NEWS RELEASE
March 1, 2000

Medicaid Managed-Care Re-Bid is Released


Michigan Department of Community Health Director James K. Haveman, Jr., today announced that the re-bid to select the Qualified Health Plans to serve the medical needs of Michigan Medicaid beneficiaries has been released.

"I was extremely supportive of Senator Dan DeGrow and Senator Joel Gougeon's suggestion to re-bid the Medicaid managed-care contracts," said Governor Engler. "The high standards called for in this re-bid means that we will see improved access to health services as well as improved quality of care for Medicaid beneficiaries. Its extensive reporting and accountability processes will ensure that high standards of care are being met."

"The 1999 Consumer Satisfaction Survey told us that persons receiving Medicaid are pleased with the services they are receiving not only from their doctor, but from their Qualified Health Plan," said Haveman. "With only licensed health maintenance organizations allowed to apply with the requirement to meet current and future capital and solvency requirements, the re-bid will serve as an important tool in our efforts to continue to improve services to children and families. In addition, we look forward to Legislative approval of strengthened capital and solvency requirements recommended by Insurance Commissioner Frank Fitzgerald."

Contracts will be awarded to at least two Qualified Health Plans in every region of the state. In order to minimize the number of plans serving Southeast Michigan and to emphasize economies of scale successful bidders must have the capacity to serve at least 25,000 beneficiaries and enroll 25,000 beneficiaries (Medicaid, Medicare and commercial) by January 1, 2000. Contracts will be awarded based on competitive price that is actuarially sound, evidence of quality of medical care and administrative performance. Preference will be given to plans that are nationally accredited and excel on key quality of care and administrative measures.
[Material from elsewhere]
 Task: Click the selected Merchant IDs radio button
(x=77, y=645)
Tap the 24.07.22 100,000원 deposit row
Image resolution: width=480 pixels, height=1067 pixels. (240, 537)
Qualified Health Plans must demonstrate prior to the implementation of the contracts that they have sufficient provider networks under contract to deliver all required benefits and to meet required access and quality standards.

Bidders must submit certification from independent actuaries that their bids are actuarially sound and all bids will be reviewed by the Insurance Commissioner as part of the proposal review process in order to determine the impact of the bid on the financial condition of the Health Maintenance Organization (HMO). A contract will not be awarded if the price bid is determined to adversely affect the financial condition of the plan or is determined to be unreasonable.

All successful bidders (HMO's) operating under the terms of the contract must be able to accept claims electronically from providers on standard claim forms and use standard coding structures for diagnoses and procedures consistent with the time frames outlined in the contract. Health care providers will be expected to submit claims electronically on these forms using these codes and the HMO instructions for prior authorization and necessary documentation to reasonably settle the claims.

Clean claims, as defined by the federal Health Care Financing Administration for the Medicare program, must be processed promptly. 90% of clean claims must be processed within 30 days unless otherwise stipulated by state or federal legislation or agreed to between providers and the HMO. Financial penalties and enrollment limitations will be imposed on plans that are not in substantial compliance with this standard.

Successful bidders must agree to submit claims payment decisions disputed by providers to an independent binding arbitration process after appeals within the HMO internal process have been exhausted.

The Department of Community Health will require that all successful bidders become accredited by either the National Committee on Quality Assurance or the Joint Commission on Accreditation of Health Care Organizations and they must participate in annual External Quality Review of Health Plan provider records.

The Department of Community Health will continue its semi-annual site visits of each plan and require monthly encounter data reporting that will track all health plan beneficiary utilization of services. Plans must provide quarterly and annual financial reports to the Insurance Commissioner.

Bids will be due to the Department of Management and Budget by May 1, 2000. Bids are expected to be awarded by the State Administrative Board by early summer for expected implementation by October 1, 2000.